Eddy Duran · ‎11-20-2013

Hello Mohamed,

It is not necesary to run failover with a State Link, but this will cause the connections and other data not to be synchronized.

For what I understand the standby unit does not have an IPS, the failover implementation will not work, if the units are running any version bellow 8.2, license and hardware must be the same.

After 8.3, the hardware needs to be the same.

Let me know if you have any doubt or question.

-Eddy Duran

jumora · ‎11-20-2013

Eddy is completly right, here is documentation:

Documentation regarding failover requirements prior to 8.3:

http://www.cisco.com/en/US/products/hw/vpndevc/ps2030/products_configuration_example09186a00807dac5f.shtml#req

Prerequisites for Active/Standby Failover 8.3 or above

http://www.cisco.com/en/US/docs/security/asa/asa83/asdm63/configuration_guide/ha_active_standby.html#wp1046838

Value our effort and rate the assistance!

rockyrain · ‎11-20-2013

Hi Eddy Duran, its mean if i using state link for my failover on ASA, all config that change on primary will automatically move to secondary? Its may change the config on IPS too????

Marius Gunnerud · ‎11-20-2013

You can run Active/Standby using those commands. It is not necessary to have stateful failover....but then I would have to ask why you would want such a setup? just curious.

If you don't want the state of connection to failover then you can proceed with the configuration you posted.

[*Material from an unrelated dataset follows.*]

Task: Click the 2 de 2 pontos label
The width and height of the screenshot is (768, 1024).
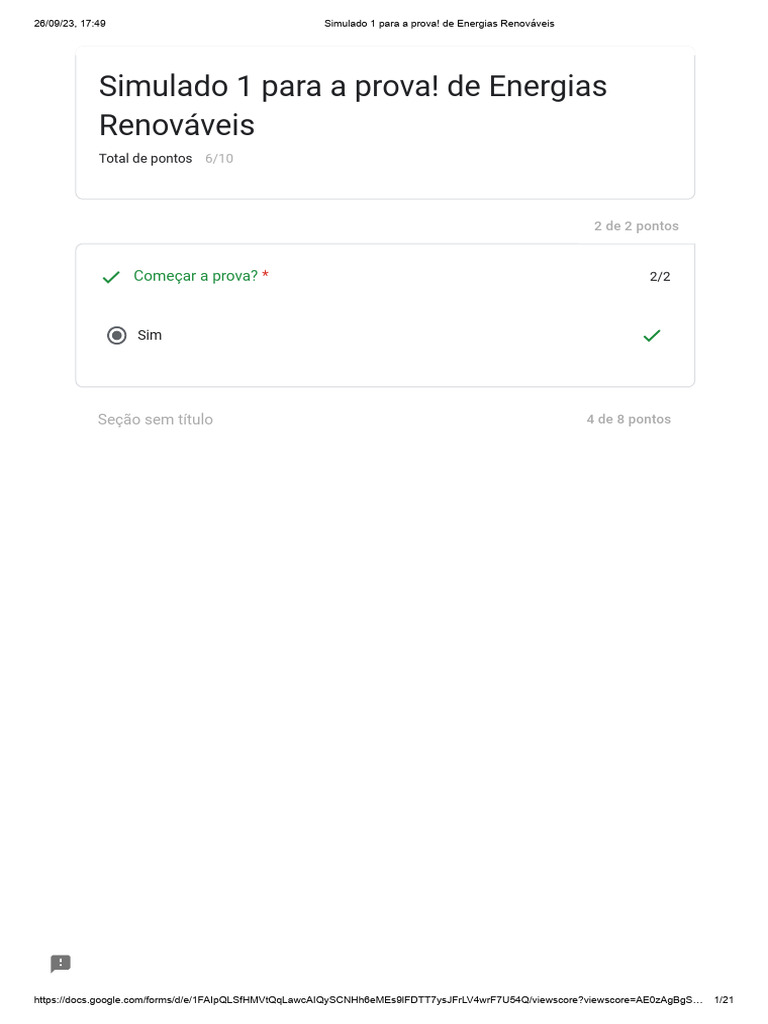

Just to add to what Eddy has already mentioned... IPS modules do not have failover capabilities so it will have to be configured manually at both ends each time there is a configuration change.

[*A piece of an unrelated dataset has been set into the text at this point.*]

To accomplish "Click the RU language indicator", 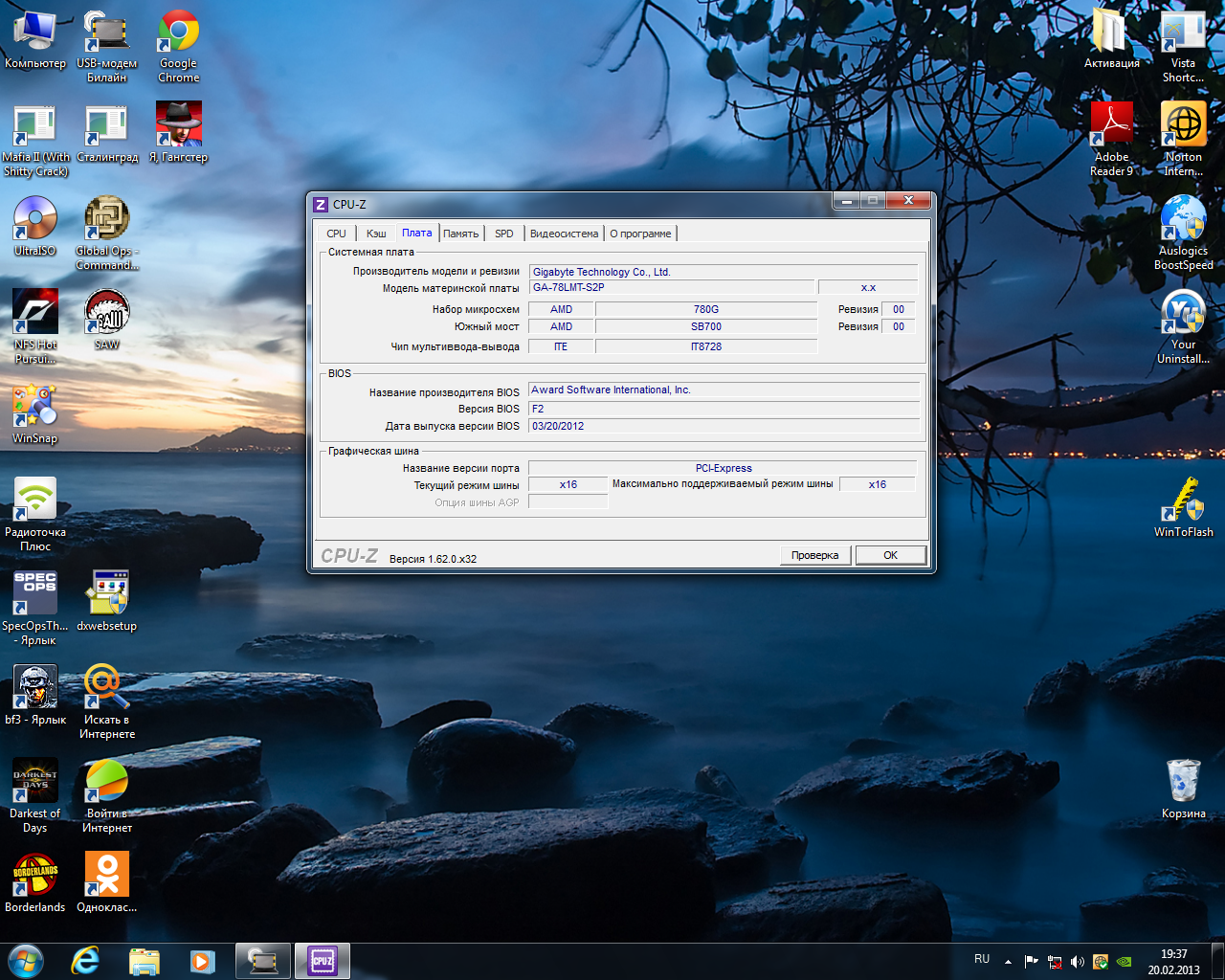I will (982, 959).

As for 8.3 not needing the same license and ASA version. The ASA major version (8.3) must be the same, but the minor version can differ. The license doesn't have to be the same either. Cisco added this capability so that upgrading the ASA version or license would be done in stages while still having an active failover. So you upgrade the ASA version on day 1 and then on the second day you upgrade the second ASA.

--

Please rate all helpful posts

--
Please remember to select a correct answer and rate helpful posts

rockyrain · ‎11-20-2013

Now my ASA running 8.2. Can i using ASDM to upgrade the operating system to 8.4? Need to move using some process like 8.2 to 8.3 and continue to 8.4???

jumora · ‎11-20-2013

Upgrading from 8.2 directly to 8.4 is not supported for zero-downtime upgrades for failover pair; you must first upgrade to 8.3.

If the unit that is going to be upgraded is standalone then you can follow the next upgrade path:

Here is the upgrade path migration:
     
8.2(1)----------8.4(6)-------------------->9.1(2.8) or 9.1(3) or later

For obvious reasons if your on 8.2.X you can upgrade to 8.4(X), the above is just an example.

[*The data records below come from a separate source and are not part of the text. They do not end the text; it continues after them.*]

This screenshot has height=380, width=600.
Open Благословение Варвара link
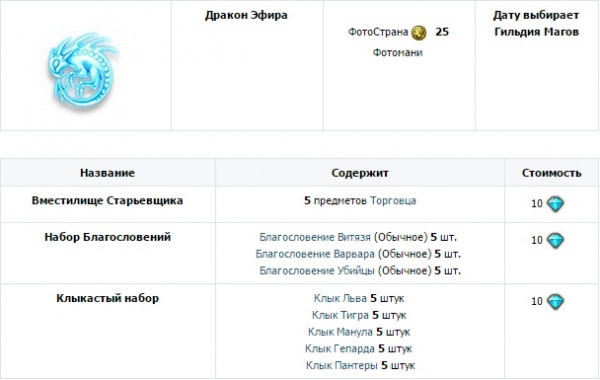pos(315,254)
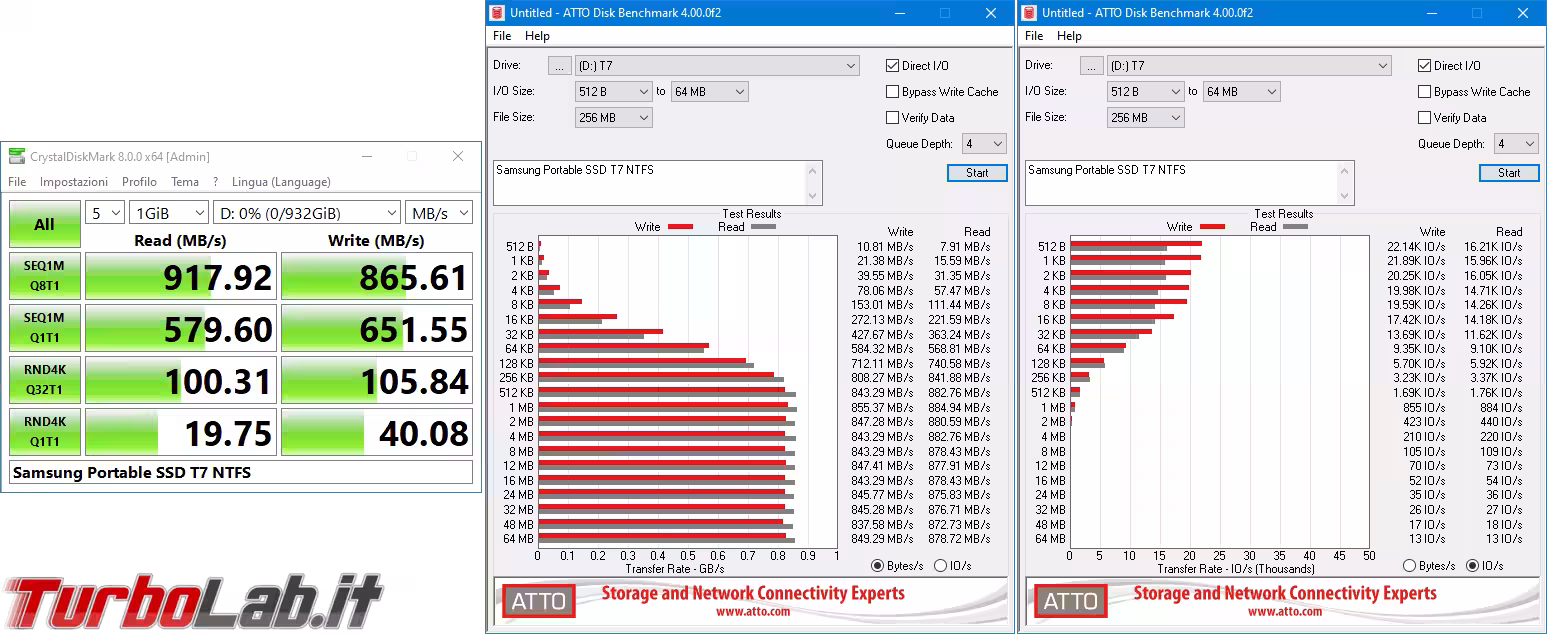Click Start in the left ATTO window
Screen dimensions: 1548x634
(976, 172)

The above iformation was taken from the next link:

http://www.cisco.com/en/US/docs/security/asa/asa91/release/notes/asarn91.html#wp732442

Also read the next link before upgrading and consider that if you are not fixing a bug or need a feature you should not upgrade.

ASA 8.3 Upgrade - What You Need to Know

https://supportforums.cisco.com/docs/DOC-12690

Value our effort and rate the assistance!